Work request:
If a line of the data below contains the string "Enable", copy it into your answer.
*** Block opens ***
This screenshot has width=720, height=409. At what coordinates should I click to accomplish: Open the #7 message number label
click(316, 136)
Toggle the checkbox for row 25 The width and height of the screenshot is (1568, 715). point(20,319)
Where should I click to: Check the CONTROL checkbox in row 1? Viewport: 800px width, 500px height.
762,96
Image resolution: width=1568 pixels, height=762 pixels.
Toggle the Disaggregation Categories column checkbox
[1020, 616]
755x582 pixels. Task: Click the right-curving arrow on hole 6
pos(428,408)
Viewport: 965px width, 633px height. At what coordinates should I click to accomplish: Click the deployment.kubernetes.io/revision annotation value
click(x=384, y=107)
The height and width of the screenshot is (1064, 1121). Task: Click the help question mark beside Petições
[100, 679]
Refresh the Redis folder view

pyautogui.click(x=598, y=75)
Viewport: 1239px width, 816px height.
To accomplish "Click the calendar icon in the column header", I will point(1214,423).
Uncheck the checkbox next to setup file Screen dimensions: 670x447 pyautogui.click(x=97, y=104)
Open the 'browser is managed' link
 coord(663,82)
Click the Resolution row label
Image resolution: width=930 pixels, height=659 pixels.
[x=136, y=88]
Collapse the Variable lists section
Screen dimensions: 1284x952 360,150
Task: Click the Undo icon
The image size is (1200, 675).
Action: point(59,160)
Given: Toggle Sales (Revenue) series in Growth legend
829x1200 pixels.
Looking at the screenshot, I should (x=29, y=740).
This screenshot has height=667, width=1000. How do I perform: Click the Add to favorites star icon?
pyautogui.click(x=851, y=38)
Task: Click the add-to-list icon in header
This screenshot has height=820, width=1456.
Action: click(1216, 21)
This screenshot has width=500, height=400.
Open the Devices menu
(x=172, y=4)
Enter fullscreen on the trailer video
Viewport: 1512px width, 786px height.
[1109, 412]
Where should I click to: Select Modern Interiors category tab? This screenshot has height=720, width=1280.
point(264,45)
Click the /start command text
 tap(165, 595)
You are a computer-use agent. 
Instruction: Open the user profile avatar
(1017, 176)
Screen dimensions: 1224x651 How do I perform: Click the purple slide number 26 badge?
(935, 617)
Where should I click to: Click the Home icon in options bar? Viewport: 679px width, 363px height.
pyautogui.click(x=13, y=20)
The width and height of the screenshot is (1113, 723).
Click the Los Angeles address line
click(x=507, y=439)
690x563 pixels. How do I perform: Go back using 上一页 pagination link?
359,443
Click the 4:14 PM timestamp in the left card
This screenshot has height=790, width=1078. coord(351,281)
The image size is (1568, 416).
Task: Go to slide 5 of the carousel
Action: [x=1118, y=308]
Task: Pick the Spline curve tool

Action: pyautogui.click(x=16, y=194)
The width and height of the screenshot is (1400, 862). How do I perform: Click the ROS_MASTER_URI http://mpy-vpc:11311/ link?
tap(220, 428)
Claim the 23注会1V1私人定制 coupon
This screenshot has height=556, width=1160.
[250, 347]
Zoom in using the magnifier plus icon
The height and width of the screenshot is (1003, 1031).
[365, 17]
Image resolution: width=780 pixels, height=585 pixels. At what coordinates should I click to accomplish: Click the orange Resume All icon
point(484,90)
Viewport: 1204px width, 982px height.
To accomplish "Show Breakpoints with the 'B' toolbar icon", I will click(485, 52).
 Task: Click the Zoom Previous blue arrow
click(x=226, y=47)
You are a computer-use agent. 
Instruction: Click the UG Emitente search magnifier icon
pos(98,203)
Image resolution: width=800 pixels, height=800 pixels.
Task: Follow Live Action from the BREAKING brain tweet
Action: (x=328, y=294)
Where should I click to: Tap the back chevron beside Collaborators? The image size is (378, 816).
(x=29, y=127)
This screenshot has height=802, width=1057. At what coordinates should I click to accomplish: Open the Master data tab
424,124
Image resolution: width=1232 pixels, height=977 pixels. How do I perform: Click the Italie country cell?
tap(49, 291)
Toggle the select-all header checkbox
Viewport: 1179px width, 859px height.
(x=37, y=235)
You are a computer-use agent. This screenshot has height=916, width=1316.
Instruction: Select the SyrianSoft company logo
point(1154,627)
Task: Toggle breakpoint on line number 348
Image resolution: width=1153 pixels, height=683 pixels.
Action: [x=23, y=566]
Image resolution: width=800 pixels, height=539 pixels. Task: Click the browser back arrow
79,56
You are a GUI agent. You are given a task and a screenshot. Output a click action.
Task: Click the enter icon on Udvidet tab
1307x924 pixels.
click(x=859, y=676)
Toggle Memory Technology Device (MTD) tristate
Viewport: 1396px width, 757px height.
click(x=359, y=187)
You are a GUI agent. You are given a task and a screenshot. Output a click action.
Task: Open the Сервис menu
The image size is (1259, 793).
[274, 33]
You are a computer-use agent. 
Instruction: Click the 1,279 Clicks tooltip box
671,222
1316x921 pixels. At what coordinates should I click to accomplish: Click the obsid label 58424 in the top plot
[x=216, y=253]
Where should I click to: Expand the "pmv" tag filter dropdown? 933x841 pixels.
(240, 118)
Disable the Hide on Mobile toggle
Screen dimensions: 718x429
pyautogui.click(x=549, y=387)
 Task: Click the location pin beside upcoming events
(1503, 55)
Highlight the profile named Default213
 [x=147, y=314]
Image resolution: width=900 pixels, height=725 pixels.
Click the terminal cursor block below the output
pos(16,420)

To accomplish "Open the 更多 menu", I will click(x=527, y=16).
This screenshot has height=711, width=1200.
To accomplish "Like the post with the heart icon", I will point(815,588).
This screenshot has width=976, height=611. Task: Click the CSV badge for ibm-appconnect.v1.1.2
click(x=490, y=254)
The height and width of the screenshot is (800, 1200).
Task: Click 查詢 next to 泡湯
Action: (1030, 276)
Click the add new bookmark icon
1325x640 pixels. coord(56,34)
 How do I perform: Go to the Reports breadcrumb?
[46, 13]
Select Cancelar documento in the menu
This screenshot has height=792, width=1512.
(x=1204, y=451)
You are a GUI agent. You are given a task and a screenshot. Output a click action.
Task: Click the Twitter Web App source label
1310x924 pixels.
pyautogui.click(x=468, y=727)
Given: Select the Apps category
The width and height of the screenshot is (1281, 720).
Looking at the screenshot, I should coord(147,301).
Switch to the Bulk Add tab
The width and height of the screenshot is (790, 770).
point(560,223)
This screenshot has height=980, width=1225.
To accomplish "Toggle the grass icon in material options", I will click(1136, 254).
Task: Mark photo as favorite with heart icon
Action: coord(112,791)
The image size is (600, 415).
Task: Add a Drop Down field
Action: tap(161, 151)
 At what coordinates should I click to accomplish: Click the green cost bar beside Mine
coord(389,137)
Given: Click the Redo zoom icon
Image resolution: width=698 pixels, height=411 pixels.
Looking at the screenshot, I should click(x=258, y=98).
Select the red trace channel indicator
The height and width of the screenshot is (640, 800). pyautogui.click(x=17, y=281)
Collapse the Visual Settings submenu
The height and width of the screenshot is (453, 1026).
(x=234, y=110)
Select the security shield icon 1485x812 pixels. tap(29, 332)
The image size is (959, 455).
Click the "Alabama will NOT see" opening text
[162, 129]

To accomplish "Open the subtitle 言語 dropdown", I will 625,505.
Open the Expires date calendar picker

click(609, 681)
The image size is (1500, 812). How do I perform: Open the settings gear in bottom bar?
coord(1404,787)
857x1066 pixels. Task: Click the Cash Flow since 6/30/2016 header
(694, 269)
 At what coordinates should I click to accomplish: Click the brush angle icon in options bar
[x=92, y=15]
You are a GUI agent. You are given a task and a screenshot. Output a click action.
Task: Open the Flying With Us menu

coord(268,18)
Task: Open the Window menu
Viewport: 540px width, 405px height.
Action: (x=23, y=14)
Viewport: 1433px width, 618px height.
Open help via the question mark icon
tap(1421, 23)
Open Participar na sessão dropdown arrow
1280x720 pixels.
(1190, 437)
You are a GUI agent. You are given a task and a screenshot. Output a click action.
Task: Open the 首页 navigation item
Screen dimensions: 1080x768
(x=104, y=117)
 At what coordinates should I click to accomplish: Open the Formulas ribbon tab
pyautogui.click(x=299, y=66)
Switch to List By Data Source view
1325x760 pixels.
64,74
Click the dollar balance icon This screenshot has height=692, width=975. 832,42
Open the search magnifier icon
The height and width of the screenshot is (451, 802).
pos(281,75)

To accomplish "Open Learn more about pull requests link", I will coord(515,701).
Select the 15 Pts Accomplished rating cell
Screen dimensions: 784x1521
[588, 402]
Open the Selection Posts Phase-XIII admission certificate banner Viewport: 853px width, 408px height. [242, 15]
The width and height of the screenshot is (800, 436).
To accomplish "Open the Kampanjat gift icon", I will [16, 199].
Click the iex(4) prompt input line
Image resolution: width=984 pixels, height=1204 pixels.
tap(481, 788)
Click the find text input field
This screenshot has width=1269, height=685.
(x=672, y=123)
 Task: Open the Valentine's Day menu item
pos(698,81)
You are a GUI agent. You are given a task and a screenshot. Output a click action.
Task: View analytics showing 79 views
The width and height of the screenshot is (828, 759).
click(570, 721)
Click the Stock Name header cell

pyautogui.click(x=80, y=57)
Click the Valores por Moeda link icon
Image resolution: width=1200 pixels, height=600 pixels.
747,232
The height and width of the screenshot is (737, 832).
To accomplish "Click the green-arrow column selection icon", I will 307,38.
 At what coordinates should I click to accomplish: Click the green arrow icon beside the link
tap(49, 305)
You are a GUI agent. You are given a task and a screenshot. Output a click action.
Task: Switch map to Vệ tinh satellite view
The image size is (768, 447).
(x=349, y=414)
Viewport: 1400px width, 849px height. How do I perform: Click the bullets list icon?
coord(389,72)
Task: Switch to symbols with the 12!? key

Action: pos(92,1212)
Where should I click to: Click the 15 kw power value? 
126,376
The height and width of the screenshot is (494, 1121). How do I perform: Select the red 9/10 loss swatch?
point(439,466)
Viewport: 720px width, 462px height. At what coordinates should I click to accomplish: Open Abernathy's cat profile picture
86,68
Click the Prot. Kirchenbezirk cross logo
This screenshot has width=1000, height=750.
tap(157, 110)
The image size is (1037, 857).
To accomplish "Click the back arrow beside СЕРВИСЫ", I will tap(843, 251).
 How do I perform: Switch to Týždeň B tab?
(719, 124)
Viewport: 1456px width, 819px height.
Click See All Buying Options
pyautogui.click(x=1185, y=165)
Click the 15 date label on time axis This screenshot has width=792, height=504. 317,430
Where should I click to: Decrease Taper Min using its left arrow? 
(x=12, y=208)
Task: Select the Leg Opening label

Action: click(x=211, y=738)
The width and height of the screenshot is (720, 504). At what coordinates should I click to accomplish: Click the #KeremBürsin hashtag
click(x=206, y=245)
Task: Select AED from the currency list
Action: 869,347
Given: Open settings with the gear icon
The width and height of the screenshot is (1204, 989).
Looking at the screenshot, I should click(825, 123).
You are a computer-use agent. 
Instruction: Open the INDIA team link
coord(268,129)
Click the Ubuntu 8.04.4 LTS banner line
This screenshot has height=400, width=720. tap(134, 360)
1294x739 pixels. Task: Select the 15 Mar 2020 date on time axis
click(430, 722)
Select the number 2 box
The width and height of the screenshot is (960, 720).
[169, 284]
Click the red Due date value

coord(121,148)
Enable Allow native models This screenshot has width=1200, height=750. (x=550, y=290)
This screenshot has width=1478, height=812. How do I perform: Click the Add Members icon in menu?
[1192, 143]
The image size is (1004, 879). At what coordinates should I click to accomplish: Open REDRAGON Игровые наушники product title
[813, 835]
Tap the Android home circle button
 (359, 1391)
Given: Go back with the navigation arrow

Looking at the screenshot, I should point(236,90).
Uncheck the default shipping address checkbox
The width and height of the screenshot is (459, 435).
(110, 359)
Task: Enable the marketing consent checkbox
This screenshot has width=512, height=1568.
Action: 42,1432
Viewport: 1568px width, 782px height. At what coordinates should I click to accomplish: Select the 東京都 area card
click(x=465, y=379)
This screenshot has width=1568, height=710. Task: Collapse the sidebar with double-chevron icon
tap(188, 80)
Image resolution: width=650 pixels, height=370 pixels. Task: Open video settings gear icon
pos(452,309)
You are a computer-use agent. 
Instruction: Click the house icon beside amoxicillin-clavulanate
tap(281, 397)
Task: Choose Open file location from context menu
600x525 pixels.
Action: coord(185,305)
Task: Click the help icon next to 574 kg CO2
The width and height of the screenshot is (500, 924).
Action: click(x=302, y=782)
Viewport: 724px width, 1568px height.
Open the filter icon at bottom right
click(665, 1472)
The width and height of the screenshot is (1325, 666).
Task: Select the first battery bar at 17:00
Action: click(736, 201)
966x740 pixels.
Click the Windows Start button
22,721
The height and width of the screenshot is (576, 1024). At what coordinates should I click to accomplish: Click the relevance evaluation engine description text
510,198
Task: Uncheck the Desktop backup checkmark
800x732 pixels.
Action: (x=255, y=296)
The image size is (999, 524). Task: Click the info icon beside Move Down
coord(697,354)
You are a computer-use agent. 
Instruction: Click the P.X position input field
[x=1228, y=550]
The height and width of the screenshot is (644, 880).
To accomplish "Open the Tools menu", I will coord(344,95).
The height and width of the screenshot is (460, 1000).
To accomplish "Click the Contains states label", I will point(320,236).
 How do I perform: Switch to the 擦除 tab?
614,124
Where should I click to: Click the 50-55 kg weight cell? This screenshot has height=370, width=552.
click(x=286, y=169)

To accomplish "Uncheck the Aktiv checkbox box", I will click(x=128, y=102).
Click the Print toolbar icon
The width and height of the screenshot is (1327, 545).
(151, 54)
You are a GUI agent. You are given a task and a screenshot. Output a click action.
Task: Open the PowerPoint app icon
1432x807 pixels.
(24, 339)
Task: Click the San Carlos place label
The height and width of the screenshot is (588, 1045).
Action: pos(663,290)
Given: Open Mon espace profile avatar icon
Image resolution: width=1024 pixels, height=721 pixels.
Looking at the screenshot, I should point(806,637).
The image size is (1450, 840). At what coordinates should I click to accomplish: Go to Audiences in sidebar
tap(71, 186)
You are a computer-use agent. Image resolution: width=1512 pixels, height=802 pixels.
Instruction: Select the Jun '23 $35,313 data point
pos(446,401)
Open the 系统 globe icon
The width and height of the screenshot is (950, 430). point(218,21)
*** Block closes ***
Solved exercise:
Enable Allow native models This screenshot has width=1200, height=750. (x=550, y=290)
Task: Enable the marketing consent checkbox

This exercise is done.